Pesquisa vai mostrar opinião de usuário do transporte coletivo
PUBLICAÇÃO
sexta-feira, 14 de agosto de 1998
Lucilia Okamura 
Descobrir formas de melhorar o sistema de transporte coletivo e de atrair mais usuários de ônibus. Estes são alguns dos objetivos de duas pesquisas que a Companhia Municipal de Urbanização (Comurb) vem fazendo desde o início da semana na região metropolitana de Londrina. Trinta pesquisadores estão realizando o trabalho e devem percorrer cerca de 30 mil residências.
As residências são visitadas aleatoriamente pelo pesquisador que questiona, entre outros itens, o itinerário percorrido diariamente (origem e destino), o principal meio de locomoção, os motivos de não usar o transporte coletivo e o que teria de mudar para passar a ser um usuário de ônibus.
A diretora de Operações da Comurb, Lúcia Brandão, observa que este tipo de pesquisa já foi realizada outras vezes, mas sempre dentro de ônibus. Assim, atingíamos apenas os usuários. Visitando os domicílios, podemos fazer uma pesquisa mais abrangente e identificar se existe uma demanda que pode passar a ser usuário, ressalta.

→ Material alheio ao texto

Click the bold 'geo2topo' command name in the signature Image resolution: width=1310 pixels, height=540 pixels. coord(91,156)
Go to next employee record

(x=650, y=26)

Atualmente, são cerca de 4,5 milhões de usuários (pagantes e não-pagantes) do sistema de transporte coletivo. Lúcia informa que a grande maioria deles é constituída pelo chamado usuário cativo - aquele que anda de ônibus por não dispor de um outro meio de locomoção. Além de encontrar maneiras de atrair mais usuários, temos que melhorar o sistema porque o usuário cativo, quando tiver uma chance, vai usar outro meio de transporte, ressalta.
A diretora da Comurb adianta que um dos motivos de muitas pessoas não usarem o transporte coletivo é a demora, em comparação com um veículo particular. Se levo 15 minutos para chegar a um determinado lugar de carro, levo de 45 minutos a uma hora se for de ônibus, contando o tempo de espera no ponto e a viagem, exemplifica.
Uma das propostas da Comurb para solucionar o problema é ampliar o sistema expresso (viagem sem as usuais paradas), que atualmente funciona na zona norte. Há ainda a idéia de oferecer linhas especiais com certas mordomias (ar-condicionado e bancos estofados) e paradas fora do ponto tradicional. Temos que tornar o sistema de transporte mais atraente, observa.
Com a pesquisa, segundo a diretora, será possível detalhar o itinerário de um ônibus, verificando, por exemplo, se há necessidade de uma linha direta e onde realmente o veículo tem de passar.
Segundo Lúcia, a pesquisa deve demorar mais dez dias para ser concluída. Além de Londrina, o trabalho está sendo realizado também em Ibiporã, Cambé, Jataizinho e Rolândia. O trabalho está sendo feito em parceria com as empresas Transportes Coletivos Grande Londrina (TCGL) e Francovig.